__GIVEN TEXT__.
#####

Boreal forests cover more than a tenth of the planet’s land surface, but generally get overshadowed in popular culture by their counterparts to the south, the tropical rainforests.

Now an exhibit at the Anchorage Museum aims to give the world’s northern forests their due.

The exhibit, “Borealis: Life in the Woods,” represents four years of travel across the circumpolar north by Dutch photographer Jeroen Toirkens and journalist Jelle Brandt Corstius. It opened at the Anchorage museum on Nov. 19 after debuting at the Hague Museum of Photography. The two museums cooperated in creating the exhibit.

Toirkens and Brandt Corstius took eight separate trips across the broad range of boreal regions. Aside from Russia, where the forest is commonly called the taiga, and Alaska, Canada and Scandinavia, they went to the southern edges: Japan’s Hokkaido Island and northern Scotland.

It is important to have all those geographic regions represented, said Ryan Kenny, the museum’s deputy director of exhibitions and program operations. “The boreal forest doesn’t recognize political boundaries,” he said.

The boreal forest is the world’s largest biome and comprises about 30 percent of the planet’s forested territory. The boreal forest is also known for its seasonal extremes, which the two experienced up close.

In the Canadian boreal forest, they traveled about 100 miles (160 kilometers) with local Cree residents in winter temperatures below 40 degrees. They struggled with the cold; Brandt Corstius has yet to regain the sense of feeling in one of his fingers, according to the museum.

In Russia and Alaska, they encountered some of the wildfires that are becoming bigger, more intense and more extreme as the climate warms. There were distinct wildfire complications in both places.

[Overwintering ‘zombie’ fires may become more common as climate changes]

In Russia, government officials sought to bar them from documenting the event, but they managed to hitch rides with a helicopter pilot who was mapping the extent of the burn. In Alaska, the last stop in their four-year journey, the two camped in the summer of 2019 at an isolated public use cabin at Vogel Lake in the Chugach National Forest on the state’s Kenai Peninsula — a last-minute switch for the duo: Toirkens and Brandt Corstius had to rearrange their camping location from their original choice (elsewhere on the Kenai Peninsula) because of the region’s devastating summer-long Swan Lake wildfire, Kenny said.

#####

__WRITTEN INSTRUCTION 1__. Copy the listing exactly, from the line with "Identify the location of graph." to the line with "center [1393, 74].", including both of those lines and nothing else.

__STORED DATA__.
#####

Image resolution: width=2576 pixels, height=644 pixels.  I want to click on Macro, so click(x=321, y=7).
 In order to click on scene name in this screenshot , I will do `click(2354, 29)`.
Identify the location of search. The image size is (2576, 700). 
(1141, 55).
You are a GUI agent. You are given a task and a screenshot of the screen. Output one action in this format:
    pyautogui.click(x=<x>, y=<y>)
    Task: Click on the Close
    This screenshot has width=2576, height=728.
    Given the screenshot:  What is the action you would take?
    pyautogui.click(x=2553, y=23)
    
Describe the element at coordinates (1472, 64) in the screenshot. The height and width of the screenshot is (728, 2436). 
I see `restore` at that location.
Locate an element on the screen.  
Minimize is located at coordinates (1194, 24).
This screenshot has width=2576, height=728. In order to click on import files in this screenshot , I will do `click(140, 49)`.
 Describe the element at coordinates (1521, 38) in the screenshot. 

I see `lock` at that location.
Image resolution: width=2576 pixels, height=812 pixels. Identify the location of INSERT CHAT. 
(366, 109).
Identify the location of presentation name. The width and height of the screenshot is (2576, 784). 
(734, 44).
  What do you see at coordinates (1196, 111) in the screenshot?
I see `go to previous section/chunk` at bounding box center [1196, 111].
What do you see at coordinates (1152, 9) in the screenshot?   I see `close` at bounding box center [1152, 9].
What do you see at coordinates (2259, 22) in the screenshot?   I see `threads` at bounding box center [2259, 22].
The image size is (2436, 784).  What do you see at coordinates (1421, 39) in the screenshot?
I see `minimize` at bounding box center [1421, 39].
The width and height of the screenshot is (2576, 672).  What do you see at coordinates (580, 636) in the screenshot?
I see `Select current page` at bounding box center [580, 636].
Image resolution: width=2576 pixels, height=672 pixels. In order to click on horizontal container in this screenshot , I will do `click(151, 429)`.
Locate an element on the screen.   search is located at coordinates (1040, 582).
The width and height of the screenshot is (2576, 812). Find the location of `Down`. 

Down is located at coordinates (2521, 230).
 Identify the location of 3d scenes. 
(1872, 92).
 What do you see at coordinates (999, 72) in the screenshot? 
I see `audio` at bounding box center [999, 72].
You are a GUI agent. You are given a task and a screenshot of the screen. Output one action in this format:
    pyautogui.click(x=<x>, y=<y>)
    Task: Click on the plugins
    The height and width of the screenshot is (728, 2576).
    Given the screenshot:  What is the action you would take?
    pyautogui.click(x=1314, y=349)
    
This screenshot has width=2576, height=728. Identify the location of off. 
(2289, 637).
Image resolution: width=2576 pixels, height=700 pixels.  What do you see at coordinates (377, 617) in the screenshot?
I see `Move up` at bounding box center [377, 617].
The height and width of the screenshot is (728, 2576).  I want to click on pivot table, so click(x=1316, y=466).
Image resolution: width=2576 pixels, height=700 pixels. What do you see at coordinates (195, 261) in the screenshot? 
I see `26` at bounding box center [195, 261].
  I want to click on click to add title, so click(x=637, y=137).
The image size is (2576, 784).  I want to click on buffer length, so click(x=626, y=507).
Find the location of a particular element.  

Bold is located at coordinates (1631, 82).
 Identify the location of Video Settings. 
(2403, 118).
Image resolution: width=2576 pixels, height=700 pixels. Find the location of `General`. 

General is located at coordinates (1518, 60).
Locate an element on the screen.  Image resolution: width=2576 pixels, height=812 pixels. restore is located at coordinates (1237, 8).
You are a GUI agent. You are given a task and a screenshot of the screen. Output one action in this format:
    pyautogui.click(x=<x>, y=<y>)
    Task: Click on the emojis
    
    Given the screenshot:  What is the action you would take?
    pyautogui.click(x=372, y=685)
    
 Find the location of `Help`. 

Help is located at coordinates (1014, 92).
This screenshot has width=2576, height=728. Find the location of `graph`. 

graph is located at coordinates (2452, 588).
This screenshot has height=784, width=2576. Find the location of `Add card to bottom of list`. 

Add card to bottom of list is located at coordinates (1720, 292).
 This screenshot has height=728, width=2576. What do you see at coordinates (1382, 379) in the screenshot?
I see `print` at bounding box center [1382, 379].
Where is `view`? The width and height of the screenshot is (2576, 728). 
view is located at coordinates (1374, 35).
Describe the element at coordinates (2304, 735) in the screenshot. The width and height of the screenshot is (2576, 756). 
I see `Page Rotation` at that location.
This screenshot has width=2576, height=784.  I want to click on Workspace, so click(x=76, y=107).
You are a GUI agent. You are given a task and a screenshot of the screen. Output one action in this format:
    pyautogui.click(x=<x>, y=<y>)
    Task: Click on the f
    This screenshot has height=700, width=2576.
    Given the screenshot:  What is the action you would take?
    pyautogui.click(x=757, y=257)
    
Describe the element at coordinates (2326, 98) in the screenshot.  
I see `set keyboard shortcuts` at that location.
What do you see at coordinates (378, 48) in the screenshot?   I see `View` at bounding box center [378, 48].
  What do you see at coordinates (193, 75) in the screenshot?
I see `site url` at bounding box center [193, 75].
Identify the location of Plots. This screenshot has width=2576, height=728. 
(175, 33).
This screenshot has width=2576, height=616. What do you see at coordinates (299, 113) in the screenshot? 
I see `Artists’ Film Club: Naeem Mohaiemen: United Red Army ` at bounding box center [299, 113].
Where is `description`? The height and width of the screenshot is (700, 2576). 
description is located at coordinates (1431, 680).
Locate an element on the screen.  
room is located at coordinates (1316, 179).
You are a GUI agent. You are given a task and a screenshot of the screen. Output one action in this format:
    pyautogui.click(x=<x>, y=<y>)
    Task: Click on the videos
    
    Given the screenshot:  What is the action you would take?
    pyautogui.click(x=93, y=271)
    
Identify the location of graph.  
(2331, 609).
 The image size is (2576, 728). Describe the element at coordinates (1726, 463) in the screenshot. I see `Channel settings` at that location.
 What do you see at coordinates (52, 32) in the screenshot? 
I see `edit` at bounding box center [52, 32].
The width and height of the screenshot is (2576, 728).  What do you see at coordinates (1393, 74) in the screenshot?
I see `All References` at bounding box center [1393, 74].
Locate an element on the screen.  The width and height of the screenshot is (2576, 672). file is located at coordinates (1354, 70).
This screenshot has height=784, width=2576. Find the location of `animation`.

#####

__WRITTEN INSTRUCTION 2__. Write out the passage of the boreal forest exhibit article from "Now an exhibit" to "creating the exhibit.", switching "photographer" to "photojournalist".

__TASK RESULT 1__.
Identify the location of graph.  
(2331, 609).
 The image size is (2576, 728). Describe the element at coordinates (1726, 463) in the screenshot. I see `Channel settings` at that location.
 What do you see at coordinates (52, 32) in the screenshot? 
I see `edit` at bounding box center [52, 32].
The width and height of the screenshot is (2576, 728).  What do you see at coordinates (1393, 74) in the screenshot?
I see `All References` at bounding box center [1393, 74].

__TASK RESULT 2__.
Now an exhibit at the Anchorage Museum aims to give the world’s northern forests their due.

The exhibit, “Borealis: Life in the Woods,” represents four years of travel across the circumpolar north by Dutch photojournalist Jeroen Toirkens and journalist Jelle Brandt Corstius. It opened at the Anchorage museum on Nov. 19 after debuting at the Hague Museum of Photography. The two museums cooperated in creating the exhibit.